…it should be the questions and shape of a life, its total complexity gathered, arranged and considered, which matters in the end, not some stamp of salvation or damnation which disperses all the complexity in one unsatisfying little decision…’
There’s a quotation that I first came across last year, in Tony Kushner’s Millennium Approaches. When I read those words, they stuck with me. I came across that quote at a time when I really needed it.
The shape of a life. Total complexity. To me, that represented the idea that people were complex, holistic beings, not pure as the driven snow or silent-film villains twirling their moustaches menacingly. That people aren’t unassailably good, and they aren’t irredeemably evil.
That gave me hope, after having dealt with a lot of personal stuff in 2009, in which I felt that people were treating me as though I (and my headmates by extension, because they tended to conflate people) was irredeemably evil. Totally cutting off relationships, misconstruing my intentions. Some of that was related to untreated panic disorder that manifested in irrational behaviour that came across as something that it wasn’t intended to be. (Since that time, we’ve sought treatment for it.

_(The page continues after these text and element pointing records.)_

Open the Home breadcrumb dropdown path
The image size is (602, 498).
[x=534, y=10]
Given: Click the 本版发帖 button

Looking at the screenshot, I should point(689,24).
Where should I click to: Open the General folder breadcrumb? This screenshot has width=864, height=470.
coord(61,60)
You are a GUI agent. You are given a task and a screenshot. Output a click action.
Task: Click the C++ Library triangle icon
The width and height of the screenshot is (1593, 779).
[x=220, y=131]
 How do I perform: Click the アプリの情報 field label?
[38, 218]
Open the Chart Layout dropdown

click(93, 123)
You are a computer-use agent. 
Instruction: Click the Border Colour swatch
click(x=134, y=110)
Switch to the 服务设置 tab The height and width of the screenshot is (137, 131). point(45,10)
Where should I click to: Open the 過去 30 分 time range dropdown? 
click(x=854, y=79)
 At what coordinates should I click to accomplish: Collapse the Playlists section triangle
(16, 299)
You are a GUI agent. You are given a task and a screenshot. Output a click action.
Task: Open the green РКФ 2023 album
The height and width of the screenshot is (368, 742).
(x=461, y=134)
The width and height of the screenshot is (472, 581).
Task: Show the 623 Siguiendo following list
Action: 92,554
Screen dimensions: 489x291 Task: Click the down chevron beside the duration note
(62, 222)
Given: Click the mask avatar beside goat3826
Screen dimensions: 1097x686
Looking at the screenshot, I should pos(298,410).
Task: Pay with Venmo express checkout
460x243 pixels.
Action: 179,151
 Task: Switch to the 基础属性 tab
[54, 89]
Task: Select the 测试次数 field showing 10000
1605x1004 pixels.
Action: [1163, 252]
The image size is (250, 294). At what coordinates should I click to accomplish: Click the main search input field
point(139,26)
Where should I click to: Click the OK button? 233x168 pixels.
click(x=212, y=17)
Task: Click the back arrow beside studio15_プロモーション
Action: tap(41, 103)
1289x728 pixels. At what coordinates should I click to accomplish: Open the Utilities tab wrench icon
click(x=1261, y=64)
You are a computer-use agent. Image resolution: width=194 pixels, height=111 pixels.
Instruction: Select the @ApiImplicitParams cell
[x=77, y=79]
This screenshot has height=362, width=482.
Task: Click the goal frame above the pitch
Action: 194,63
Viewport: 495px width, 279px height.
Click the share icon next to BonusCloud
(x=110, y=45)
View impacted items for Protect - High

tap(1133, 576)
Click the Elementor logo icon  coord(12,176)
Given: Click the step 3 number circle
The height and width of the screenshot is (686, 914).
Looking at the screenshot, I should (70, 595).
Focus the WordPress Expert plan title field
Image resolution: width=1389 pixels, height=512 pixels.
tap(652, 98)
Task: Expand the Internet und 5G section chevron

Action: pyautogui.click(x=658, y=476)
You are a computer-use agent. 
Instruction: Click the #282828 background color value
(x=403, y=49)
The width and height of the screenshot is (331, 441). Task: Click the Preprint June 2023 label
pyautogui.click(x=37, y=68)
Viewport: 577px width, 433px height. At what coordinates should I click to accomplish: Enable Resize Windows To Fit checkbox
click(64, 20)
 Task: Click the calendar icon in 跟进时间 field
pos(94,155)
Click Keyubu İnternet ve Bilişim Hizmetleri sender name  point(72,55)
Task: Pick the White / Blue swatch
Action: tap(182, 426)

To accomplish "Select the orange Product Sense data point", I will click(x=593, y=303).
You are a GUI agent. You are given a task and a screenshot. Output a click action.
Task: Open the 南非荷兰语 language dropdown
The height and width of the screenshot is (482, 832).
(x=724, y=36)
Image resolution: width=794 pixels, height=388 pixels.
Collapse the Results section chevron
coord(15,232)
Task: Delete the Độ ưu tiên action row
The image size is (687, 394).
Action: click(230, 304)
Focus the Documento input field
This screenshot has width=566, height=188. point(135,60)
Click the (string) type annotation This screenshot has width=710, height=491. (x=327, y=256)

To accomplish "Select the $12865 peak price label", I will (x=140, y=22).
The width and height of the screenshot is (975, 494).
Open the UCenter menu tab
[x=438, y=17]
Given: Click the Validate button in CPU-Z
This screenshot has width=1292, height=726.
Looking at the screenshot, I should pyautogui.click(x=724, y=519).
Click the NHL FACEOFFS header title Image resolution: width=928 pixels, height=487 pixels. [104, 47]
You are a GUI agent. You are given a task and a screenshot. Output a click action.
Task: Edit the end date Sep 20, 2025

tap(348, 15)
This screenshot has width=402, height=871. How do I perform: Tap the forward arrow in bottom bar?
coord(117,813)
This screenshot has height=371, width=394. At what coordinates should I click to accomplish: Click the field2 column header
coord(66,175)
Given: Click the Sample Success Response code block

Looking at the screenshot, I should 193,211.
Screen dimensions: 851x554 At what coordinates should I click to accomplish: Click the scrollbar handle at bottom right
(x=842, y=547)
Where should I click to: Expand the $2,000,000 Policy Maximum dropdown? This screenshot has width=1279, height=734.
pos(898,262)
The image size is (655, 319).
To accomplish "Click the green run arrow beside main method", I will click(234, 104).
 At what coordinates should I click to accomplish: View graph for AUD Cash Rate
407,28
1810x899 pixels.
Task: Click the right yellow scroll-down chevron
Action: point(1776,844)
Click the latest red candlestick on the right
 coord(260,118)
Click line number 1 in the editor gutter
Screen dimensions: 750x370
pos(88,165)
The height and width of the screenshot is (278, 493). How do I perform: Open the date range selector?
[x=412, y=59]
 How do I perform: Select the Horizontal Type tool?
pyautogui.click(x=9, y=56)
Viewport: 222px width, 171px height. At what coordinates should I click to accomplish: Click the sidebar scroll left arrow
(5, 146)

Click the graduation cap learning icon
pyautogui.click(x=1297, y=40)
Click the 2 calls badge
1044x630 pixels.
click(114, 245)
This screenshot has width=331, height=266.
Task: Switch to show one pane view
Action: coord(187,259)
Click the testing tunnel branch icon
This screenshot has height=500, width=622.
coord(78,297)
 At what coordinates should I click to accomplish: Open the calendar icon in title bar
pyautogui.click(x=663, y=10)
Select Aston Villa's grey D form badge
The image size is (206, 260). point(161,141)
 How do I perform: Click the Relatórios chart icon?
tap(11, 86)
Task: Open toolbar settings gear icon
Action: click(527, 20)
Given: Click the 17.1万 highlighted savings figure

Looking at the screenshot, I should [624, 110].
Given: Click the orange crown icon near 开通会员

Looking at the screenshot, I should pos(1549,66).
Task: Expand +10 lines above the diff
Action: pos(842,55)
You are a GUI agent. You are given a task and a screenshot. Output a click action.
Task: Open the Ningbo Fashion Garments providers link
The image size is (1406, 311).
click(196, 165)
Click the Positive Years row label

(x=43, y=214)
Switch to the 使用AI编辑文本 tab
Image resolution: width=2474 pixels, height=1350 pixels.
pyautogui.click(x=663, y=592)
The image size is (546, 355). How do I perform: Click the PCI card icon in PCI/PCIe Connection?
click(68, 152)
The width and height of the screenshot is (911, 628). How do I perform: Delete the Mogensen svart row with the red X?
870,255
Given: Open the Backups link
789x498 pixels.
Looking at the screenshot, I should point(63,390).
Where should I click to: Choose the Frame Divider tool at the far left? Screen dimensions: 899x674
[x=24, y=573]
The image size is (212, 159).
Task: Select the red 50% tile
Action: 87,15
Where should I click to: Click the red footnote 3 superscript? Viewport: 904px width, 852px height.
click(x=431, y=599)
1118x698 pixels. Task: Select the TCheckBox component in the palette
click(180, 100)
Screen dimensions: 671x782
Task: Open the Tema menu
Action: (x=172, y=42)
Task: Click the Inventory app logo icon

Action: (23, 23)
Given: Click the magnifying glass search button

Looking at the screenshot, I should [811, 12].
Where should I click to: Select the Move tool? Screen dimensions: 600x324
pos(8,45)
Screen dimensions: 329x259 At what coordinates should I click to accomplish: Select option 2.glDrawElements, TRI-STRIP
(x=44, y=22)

That’s for another post, though.)
I went through a lot of personal weirdness after that, wondering if I was a terrible person who didn’t deserve to be loved or cared about.
A shift happened, though, when we were taking some queer studies and health classes, two of which focussed on HIV/AIDS and how it affected different communities. One of the works we studied—in the queer studies HIV/AIDS class, that is—was Tony Kushner’s Angels in America. I don’t really think that I connected with the play as a whole, compared to some of the other works we read and watched in class, but that quote, about the shape of a life, and focussing on the whole of a person rather than ‘stamping them with salvation and damnation’.
I started thinking about what I wanted the shape of my life to be. Was I going to spend it in bitterness, thinking about all the people who’d hurt me in the past, storing up grudges and constantly spewing bilious rants about them? Or was I going to try to understand people and their motivations? Deal with the issues dealt me in life, and try and become a better person? I took the second path. Even if someone isn’t particularly fond of me, I have to remember that they’re also sentient, and have feelings, and aren’t monsters. Even if people, like certain members of our biological family, do things that are destructive to others, that doesn’t mean that they’re irredeemably evil; rather, it means that they have deep-set stuff going on that hasn’t been dealt with in a healthy way.
Am I claiming to be perfect? Fuck no; I still fuck up, occasionally misspeak. I’m flawed. Sometimes I’m too loud; sometimes I come on too strong; sometimes I let my opinions get the best of me. But I’m still trying, as hard as I can, to have the shape of my life be a good one.